▸ **AIM OF THE TASK**
Answer with one number only: how many lines in the material contain "green".

▸ **WORKING DATA**
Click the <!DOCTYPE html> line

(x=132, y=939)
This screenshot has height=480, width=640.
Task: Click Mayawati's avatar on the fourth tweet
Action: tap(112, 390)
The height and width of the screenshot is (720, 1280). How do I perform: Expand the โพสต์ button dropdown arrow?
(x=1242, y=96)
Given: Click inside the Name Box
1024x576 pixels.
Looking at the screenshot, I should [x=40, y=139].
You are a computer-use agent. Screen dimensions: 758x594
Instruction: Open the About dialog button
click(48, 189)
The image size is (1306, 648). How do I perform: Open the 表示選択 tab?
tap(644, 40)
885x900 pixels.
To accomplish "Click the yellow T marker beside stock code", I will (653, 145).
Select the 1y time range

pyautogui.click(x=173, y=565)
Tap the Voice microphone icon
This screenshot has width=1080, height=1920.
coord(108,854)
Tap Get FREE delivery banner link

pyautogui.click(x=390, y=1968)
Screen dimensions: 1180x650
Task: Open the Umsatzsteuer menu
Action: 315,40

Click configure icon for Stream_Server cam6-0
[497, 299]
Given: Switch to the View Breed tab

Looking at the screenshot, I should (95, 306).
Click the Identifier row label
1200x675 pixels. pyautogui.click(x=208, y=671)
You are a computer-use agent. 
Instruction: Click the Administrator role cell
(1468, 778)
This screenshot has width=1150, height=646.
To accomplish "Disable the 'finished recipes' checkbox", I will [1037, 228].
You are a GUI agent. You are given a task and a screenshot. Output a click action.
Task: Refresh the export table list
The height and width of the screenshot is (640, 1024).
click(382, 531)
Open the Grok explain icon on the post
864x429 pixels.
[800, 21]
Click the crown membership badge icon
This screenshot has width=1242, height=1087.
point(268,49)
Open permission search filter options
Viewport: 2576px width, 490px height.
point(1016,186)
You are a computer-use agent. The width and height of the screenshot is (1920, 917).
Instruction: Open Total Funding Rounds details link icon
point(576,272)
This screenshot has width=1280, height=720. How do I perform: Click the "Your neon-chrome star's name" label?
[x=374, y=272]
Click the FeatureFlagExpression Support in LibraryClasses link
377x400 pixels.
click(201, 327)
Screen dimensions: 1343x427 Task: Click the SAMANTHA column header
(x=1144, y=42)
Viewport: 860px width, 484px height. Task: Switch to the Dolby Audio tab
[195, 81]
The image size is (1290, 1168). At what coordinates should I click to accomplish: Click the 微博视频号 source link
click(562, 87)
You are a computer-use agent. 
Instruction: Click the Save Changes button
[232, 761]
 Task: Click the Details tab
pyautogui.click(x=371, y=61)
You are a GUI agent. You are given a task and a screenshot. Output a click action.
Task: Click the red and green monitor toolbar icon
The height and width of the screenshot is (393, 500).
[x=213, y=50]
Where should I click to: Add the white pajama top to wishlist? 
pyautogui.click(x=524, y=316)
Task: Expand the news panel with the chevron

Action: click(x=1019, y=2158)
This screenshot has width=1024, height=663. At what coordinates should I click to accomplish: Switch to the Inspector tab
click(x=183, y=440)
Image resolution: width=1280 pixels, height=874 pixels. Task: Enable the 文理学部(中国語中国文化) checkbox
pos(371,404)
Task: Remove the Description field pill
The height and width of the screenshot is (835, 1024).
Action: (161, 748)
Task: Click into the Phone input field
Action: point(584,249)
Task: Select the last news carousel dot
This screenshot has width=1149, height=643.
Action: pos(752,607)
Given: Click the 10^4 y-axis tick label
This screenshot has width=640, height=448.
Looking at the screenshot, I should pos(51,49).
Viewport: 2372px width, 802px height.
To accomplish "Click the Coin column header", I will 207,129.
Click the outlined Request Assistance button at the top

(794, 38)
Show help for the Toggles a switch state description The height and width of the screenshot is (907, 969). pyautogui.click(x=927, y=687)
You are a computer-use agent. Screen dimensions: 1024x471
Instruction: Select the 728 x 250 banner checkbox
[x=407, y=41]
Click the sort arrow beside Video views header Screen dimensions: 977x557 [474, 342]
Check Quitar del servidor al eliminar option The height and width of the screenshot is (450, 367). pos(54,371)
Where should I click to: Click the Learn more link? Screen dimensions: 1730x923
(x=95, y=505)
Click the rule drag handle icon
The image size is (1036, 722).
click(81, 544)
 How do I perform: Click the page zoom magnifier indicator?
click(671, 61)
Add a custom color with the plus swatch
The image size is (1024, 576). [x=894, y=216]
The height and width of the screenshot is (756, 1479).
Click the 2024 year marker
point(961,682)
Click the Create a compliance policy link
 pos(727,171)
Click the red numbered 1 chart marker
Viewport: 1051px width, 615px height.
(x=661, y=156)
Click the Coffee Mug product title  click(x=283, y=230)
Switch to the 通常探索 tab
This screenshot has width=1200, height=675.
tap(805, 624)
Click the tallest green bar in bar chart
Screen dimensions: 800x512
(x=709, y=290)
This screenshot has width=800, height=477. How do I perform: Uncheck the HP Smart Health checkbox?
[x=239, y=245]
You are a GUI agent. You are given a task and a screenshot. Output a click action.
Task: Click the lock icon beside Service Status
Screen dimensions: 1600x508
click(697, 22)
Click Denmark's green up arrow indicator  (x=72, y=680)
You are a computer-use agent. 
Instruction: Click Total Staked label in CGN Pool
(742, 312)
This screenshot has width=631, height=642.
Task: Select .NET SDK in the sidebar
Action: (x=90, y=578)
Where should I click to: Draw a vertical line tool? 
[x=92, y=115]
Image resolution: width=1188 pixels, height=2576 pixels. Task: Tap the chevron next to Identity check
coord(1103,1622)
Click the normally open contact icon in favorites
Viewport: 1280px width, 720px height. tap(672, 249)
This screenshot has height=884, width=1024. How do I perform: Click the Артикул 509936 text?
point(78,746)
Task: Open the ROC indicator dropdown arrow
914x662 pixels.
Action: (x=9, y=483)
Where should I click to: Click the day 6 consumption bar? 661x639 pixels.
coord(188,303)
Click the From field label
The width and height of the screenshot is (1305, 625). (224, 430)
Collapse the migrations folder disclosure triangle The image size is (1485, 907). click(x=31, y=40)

▸ **REPLY TO THE TASK**
3